Certaines organisations montrent la voie, à l’image de Solidarités nouvelles pour le logement, une association qui lutte depuis 40 ans contre le mal-logement. Elle crée sa propre offre d’habitation en rachetant des logements anciens qu’elle rénove. Solidarités nouvelles pour le logement s’est par exemple lancée dans un chantier de rénovation d’une grande demeure bourgeoise à Brunoy, dans l’Essonne, afin d’en faire une pension de famille. Le confort d’été est au cœur du projet.

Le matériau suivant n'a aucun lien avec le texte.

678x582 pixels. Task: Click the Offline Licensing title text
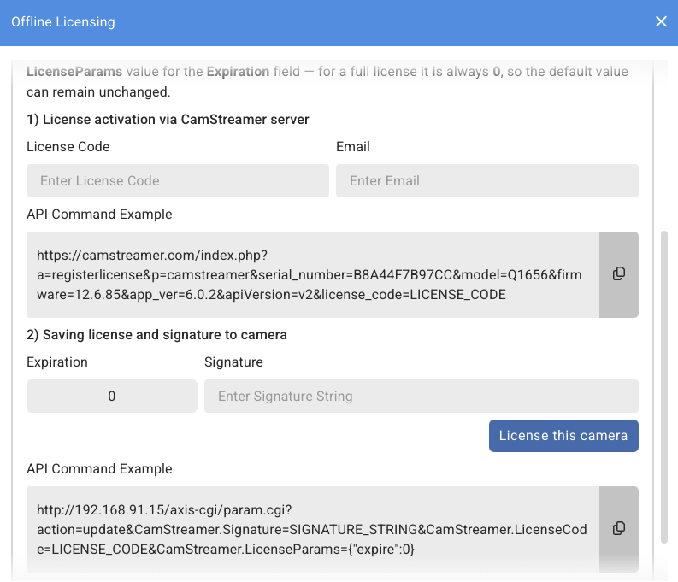point(62,22)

« Les personnes que nous accueillons n’ont pas forcément d’activité professionnelle et peuvent être en situation de handicap, elles seront assez sédentaires. La question du confort thermique en hiver comme en été est donc essentielle », explique Jean-Marc Prieur, directeur de l’association pour l’Essonne.

Végétalisation

Pour les quatorze logements prévus à Brunoy, la rénovation prévoit une isolation au chanvre local, des volets en bois, ainsi qu’une réflexion sur l’emplacement des ouvertures par rapport au soleil et des pièces en fonction de la chaleur. Ce pari a un coût. Sur une rénovation lourde, à presque trois millions d’euros, Solidarités nouvelles pour le logement estime à 10 % le surcoût pour prendre en compte le confort du logement en été.

Mais cela en vaut la peine, insiste Maïder Olivier : « À long terme, on pourrait imaginer un calendrier de rénovation des bouilloires thermiques similaires à celui des logements passoires, pour forcer les propriétaires à adapter leurs biens. » Outre le coût, d’autres freins à l’adaptation des logements à la chaleur doivent être levés. Aujourd’hui, des projets de rénovation sont bloqués par les architectes des bâtiments de France dans le cadre de la préservation du patrimoine. Certains règlements de copropriété peuvent aussi s’opposer à l’installation de volets.

La Fondation pour le logement imagine d’autres propositions pour lutter durablement contre la précarité énergétique d’été, comme intégrer aux documents d’urbanisme des coefficients minimaux de végétalisation pour lutter contre les îlots de chaleur urbains. Changer ces règles ne coûterait rien.